The man had once been a famous author, or so Cal had heard. Although he didn’t know how famous. Fame was relative. At least Cal had seen the man’s name a few times on covers in bookstores. It embarrassed him now that he’d never gotten around to buying, much less reading, any of those books.
That last year Cal had run into the author several times, and the man had seemed a little crazier each time. He had seemed almost obsessed with words, especially the words that were now lost to him.
“I once had the perfect description for the kind of day it is today. Blue sky and all. It was only thirty or forty words, and they were perfection. I wrote that description down– appropriately enough– in a little blue notebook. And then promptly lost the notebook. It was as if I’d lost the feeling, the perception itself, you know? As a result I never felt quite the same way about such a day again.

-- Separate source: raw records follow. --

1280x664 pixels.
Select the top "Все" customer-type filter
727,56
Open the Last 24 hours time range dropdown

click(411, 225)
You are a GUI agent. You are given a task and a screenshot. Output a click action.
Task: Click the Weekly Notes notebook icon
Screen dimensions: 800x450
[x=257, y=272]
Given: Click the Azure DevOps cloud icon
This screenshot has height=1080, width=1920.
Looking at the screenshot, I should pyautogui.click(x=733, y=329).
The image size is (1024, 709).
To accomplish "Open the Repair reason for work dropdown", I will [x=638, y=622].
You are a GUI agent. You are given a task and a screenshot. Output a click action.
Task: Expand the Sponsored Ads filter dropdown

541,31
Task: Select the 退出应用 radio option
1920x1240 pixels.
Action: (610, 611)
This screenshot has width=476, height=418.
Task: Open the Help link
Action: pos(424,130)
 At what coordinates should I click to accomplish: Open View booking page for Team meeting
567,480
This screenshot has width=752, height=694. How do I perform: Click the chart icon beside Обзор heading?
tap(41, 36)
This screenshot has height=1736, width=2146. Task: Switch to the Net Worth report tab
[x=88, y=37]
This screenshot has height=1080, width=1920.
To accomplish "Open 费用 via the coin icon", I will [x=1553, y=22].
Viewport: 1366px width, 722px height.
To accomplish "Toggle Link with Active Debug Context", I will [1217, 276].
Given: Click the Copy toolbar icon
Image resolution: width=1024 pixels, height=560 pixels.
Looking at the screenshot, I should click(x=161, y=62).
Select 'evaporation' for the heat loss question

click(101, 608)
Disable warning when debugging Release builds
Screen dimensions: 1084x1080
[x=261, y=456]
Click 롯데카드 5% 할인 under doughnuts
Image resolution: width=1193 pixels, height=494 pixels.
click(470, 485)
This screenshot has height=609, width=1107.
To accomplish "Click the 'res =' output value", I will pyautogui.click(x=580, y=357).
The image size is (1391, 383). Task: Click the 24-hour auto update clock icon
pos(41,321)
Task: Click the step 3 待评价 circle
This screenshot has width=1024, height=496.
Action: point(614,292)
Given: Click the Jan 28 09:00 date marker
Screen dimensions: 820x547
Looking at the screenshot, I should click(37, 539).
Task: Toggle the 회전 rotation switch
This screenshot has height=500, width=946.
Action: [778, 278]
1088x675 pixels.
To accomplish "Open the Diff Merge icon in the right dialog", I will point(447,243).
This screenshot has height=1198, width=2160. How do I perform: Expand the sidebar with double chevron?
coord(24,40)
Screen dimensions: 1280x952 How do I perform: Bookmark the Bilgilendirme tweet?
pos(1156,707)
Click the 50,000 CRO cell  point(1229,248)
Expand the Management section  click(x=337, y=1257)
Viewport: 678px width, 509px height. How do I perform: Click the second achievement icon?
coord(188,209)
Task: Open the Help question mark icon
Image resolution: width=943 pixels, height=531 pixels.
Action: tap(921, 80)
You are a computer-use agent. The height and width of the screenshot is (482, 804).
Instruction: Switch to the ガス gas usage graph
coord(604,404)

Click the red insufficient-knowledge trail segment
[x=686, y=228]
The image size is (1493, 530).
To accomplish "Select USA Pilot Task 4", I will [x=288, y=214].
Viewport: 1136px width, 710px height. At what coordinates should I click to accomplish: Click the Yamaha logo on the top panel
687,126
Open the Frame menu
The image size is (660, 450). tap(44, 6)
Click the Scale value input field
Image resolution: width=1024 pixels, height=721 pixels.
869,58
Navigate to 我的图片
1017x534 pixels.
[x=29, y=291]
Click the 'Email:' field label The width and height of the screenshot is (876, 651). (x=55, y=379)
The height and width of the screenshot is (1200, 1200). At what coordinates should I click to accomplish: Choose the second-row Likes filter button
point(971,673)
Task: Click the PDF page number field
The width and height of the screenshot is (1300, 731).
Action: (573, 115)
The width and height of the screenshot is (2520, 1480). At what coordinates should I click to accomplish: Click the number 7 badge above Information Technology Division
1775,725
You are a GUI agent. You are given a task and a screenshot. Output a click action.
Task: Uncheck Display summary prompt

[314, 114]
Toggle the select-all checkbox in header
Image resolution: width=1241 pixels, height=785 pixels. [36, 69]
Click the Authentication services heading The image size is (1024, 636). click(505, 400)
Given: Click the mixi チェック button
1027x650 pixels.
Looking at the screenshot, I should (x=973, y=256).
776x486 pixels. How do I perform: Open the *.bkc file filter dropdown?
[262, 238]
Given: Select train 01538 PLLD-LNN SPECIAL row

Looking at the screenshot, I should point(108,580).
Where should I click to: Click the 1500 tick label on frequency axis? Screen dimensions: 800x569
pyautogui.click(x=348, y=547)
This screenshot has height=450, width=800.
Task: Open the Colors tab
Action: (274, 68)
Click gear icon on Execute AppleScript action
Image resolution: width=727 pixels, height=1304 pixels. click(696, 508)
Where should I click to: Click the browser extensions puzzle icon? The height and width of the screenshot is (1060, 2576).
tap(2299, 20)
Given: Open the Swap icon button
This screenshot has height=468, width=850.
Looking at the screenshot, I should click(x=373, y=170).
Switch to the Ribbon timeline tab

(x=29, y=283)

“Poe created his own emotions, you know? He didn’t feel the particular despairs he was prone to until he had first written them down. ‘Nevermore.’ That word alone summons despair, don’t you think? ‘My soul from out that shadow that lies floating on the floor shall be lifted nevermore.’ If you think crazy thoughts, then you become a crazy man. Makes a lot of sense, don’t you think? Me, I’m trying to think as sanely as possible.
“Frost wasn’t a very good father, or so I have read. I did not know the man personally, unless my intimate knowledge of his poetry counts for something. ‘I have been one acquainted with the night,’ and all that. I understand that– I could say the same of myself. But it would be a shame if Frost was a bad father. Poets should be very good fathers, don’t y
ou think? They have their fingers on the origins of words, they know them intimately. They know how language begins; they understand the impulse behind the first urges to speak. So they should be more than adequate caretakers for the early years of a life. ‘Whose woods these are I think I know.’ No doubt they were owned by the king, for the king is the owner of all the woods. It is a matter of tradition.
“I am a king, you know, the king of all you see. I’ve kept it hidden over the years, a well-kept secret I’m sure you’ll agree, I had to, you see, for no really loves the king. They may fear him they may even respect him but no one really loves him not even his wife. But at the end of one’s life your secrets simply weigh too much and it’s best to release them. Being king has its advantages certainly– you get to make up all the words the ones in your kingdom use because you own them, you see, but your children won’t love you since children naturally hate a monarch and besides, it’s lonely at the top.”
JAN. 30
1933: “The Lone Ranger” debuts on radio.
Sometimes the depth to which he had betrayed Linda took his breath away, jarring him from a deep sleep. In the shadows of his bedroom he thought he could see his own eyes floating, a shadowy mask surrounding them, changing them forever.
Linda had always feared secrets more than anything else. “When I found out who my father really was,” she told Cal one time, “I was shocked. He was nothing like what he’d always presented himself to be. That had only been his mask, his secret identity. I never even knew the man.”
Now, Cal was sure, she must be thinking that he, too, had lied to her all those years. How could he make her understand that the Lone Ranger’s secret identity was sometimes a surprise even to the Lone Ranger himself?
JAN. 31
1872: western novelist Zane Grey is born in Zanesville, Ohio.
He was a man with a gun.
He rode tall in the saddle.
He had eighty-three notches in the handle.
It looked as if the beavers had gotten to it.
All the men feared and respected him.
He was silent and strong and showed no fear.
In various towns he had thirty-two children he had neither seen, nor loved, nor applauded when they took their first steps.